# SOURCE INFORMATION:
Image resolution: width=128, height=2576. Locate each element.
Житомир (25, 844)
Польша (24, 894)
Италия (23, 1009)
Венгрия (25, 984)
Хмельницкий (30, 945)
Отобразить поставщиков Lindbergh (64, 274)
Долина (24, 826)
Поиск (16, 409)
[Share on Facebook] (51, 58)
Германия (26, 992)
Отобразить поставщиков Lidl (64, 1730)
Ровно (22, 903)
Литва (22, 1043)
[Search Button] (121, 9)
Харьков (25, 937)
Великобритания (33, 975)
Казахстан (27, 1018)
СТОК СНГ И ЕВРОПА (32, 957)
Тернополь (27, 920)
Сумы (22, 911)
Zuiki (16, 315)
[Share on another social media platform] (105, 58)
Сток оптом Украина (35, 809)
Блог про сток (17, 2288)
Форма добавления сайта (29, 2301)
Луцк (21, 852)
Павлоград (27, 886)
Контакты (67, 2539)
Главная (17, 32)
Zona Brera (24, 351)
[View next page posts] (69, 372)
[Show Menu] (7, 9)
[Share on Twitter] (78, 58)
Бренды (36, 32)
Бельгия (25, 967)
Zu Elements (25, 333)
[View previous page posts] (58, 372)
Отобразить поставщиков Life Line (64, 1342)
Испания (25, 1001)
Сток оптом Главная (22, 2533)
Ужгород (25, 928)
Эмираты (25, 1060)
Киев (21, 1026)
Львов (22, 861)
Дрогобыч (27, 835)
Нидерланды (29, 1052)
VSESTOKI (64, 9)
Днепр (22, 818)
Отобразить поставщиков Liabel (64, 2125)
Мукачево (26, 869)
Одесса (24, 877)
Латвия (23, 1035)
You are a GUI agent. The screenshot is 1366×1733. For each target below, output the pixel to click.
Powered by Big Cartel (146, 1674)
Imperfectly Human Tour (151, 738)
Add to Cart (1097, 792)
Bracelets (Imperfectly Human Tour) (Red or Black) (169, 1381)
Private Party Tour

# YOUR INSTRUCTIONS:
Nothing may be left out. Copy each line of the listing exactly.

# EXERCISE SOLUTION:
Image resolution: width=128, height=2576. Locate each element.
Житомир (25, 844)
Польша (24, 894)
Италия (23, 1009)
Венгрия (25, 984)
Хмельницкий (30, 945)
Отобразить поставщиков Lindbergh (64, 274)
Долина (24, 826)
Поиск (16, 409)
[Share on Facebook] (51, 58)
Германия (26, 992)
Отобразить поставщиков Lidl (64, 1730)
Ровно (22, 903)
Литва (22, 1043)
[Search Button] (121, 9)
Харьков (25, 937)
Великобритания (33, 975)
Казахстан (27, 1018)
СТОК СНГ И ЕВРОПА (32, 957)
Тернополь (27, 920)
Сумы (22, 911)
Zuiki (16, 315)
[Share on another social media platform] (105, 58)
Сток оптом Украина (35, 809)
Блог про сток (17, 2288)
Форма добавления сайта (29, 2301)
Луцк (21, 852)
Павлоград (27, 886)
Контакты (67, 2539)
Главная (17, 32)
Zona Brera (24, 351)
[View next page posts] (69, 372)
[Show Menu] (7, 9)
[Share on Twitter] (78, 58)
Бренды (36, 32)
Бельгия (25, 967)
Zu Elements (25, 333)
[View previous page posts] (58, 372)
Отобразить поставщиков Life Line (64, 1342)
Испания (25, 1001)
Сток оптом Главная (22, 2533)
Ужгород (25, 928)
Эмираты (25, 1060)
Киев (21, 1026)
Львов (22, 861)
Дрогобыч (27, 835)
Нидерланды (29, 1052)
VSESTOKI (64, 9)
Днепр (22, 818)
Отобразить поставщиков Liabel (64, 2125)
Мукачево (26, 869)
Одесса (24, 877)
Латвия (23, 1035)
You are a GUI agent. The screenshot is 1366×1733. For each target below, output the pixel to click.
Powered by Big Cartel (146, 1674)
Imperfectly Human Tour (151, 738)
Add to Cart (1097, 792)
Bracelets (Imperfectly Human Tour) (Red or Black) (169, 1381)
Private Party Tour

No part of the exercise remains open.